Written, but never packaged

John Barlow recalls his failed fling with a book packager.

In the midst of this I had a disagreement with my (then) agent, in which I gained the upper hand in very convincing style by sacking him. In this way I moved instantly from promising-but-unknown writer with a middle-ranking New York agent to promising-but-unknown writer with no agent, a career decision that few people found very smart. Nevertheless, I was stuck with the contract. Then, in a sudden flurry of typing, I finished the novel. Somewhere during this flurry I got hooked on the thing. What had been a writing gig that I was not taking very seriously turned quite unexpectedly into a real pleasure. I came to know the characters, and I enjoyed going back and writing about them every day. The book came alive, and I loved it — I still do.

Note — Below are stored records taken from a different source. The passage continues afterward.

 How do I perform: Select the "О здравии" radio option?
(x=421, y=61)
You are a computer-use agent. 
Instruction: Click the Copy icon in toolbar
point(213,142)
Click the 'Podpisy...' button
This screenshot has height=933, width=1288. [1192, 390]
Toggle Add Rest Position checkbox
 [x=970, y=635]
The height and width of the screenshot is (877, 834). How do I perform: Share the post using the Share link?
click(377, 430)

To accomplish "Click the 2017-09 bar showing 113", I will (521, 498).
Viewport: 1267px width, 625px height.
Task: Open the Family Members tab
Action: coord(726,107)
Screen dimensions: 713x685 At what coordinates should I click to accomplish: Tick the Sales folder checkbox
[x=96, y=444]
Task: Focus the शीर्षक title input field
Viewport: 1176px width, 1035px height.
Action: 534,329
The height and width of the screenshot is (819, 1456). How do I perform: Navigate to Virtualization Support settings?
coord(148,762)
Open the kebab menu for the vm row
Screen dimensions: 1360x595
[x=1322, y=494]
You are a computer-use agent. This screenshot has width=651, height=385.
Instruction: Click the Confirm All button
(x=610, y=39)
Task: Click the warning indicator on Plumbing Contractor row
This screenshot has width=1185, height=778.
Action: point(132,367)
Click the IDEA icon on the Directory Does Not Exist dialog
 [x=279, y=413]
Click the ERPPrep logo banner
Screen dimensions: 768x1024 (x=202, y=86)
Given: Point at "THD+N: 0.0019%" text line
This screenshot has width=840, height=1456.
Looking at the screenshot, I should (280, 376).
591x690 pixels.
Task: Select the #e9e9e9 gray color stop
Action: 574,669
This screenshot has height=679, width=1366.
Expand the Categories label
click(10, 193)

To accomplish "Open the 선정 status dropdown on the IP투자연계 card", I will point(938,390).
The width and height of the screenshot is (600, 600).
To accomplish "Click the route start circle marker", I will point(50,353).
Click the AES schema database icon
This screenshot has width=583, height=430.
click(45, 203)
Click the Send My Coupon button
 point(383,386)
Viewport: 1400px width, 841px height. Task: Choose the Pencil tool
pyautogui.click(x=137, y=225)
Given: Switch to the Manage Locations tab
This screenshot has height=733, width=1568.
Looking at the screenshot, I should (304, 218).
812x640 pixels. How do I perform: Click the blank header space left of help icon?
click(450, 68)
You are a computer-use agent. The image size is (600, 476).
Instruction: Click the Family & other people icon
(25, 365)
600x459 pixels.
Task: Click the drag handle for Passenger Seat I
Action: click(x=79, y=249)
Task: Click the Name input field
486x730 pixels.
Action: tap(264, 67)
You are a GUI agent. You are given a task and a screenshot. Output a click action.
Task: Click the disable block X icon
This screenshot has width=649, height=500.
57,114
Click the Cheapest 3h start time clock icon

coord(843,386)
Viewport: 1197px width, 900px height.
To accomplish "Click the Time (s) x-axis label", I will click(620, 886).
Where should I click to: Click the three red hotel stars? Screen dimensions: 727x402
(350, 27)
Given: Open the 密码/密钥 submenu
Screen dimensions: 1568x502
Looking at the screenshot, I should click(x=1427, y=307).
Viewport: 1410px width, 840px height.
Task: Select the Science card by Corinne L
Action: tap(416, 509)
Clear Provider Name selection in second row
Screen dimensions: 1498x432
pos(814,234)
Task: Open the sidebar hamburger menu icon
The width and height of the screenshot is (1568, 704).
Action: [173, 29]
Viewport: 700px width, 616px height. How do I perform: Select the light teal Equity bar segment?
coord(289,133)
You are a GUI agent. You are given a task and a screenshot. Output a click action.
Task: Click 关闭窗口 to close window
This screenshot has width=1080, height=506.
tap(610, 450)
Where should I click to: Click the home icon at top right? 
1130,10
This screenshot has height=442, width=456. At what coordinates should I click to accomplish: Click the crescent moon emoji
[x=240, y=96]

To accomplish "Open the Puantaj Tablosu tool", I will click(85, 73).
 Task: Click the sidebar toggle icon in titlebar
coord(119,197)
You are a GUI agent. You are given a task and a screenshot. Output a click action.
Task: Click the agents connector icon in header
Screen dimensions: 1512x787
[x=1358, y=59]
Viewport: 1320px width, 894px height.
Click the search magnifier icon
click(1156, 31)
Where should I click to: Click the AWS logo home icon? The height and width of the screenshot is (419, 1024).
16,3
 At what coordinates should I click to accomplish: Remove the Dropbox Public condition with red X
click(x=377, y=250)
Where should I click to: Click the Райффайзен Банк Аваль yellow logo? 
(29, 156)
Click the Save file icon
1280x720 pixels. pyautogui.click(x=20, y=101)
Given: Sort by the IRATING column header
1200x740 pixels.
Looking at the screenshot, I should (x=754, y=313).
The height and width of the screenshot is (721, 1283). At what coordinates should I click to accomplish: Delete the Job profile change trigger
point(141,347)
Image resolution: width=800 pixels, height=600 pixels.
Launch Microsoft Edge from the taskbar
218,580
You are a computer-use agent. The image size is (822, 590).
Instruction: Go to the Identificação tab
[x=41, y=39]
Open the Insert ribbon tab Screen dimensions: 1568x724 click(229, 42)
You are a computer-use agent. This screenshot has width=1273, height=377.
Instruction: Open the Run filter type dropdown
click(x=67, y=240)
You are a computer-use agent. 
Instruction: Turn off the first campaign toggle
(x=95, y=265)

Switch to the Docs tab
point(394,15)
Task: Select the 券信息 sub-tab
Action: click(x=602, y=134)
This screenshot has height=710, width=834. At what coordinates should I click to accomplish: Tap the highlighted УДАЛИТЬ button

However, having never lived in the United States, I had no idea about what was permissible in terms of cussing, especially in kids’ fiction. We had agreed, previously, that I would write the thing as naturally as I could, and the people at 17th Street would filter out the unacceptable elements. So, I did just that, leaving in the text a modest fistful of shits, craps, a bastard, and several fucks. I even told them so when I mailed the finished text. Did they filter? Did they read? No; they gave the manuscript straight to the 8-year-old son of the company president. Little Timmy saw a shit and a fuck. He cried. He read the word bastard and needed counseling. It was a catastrophe.

My 80,000 words were dead words. A book that I love never got published.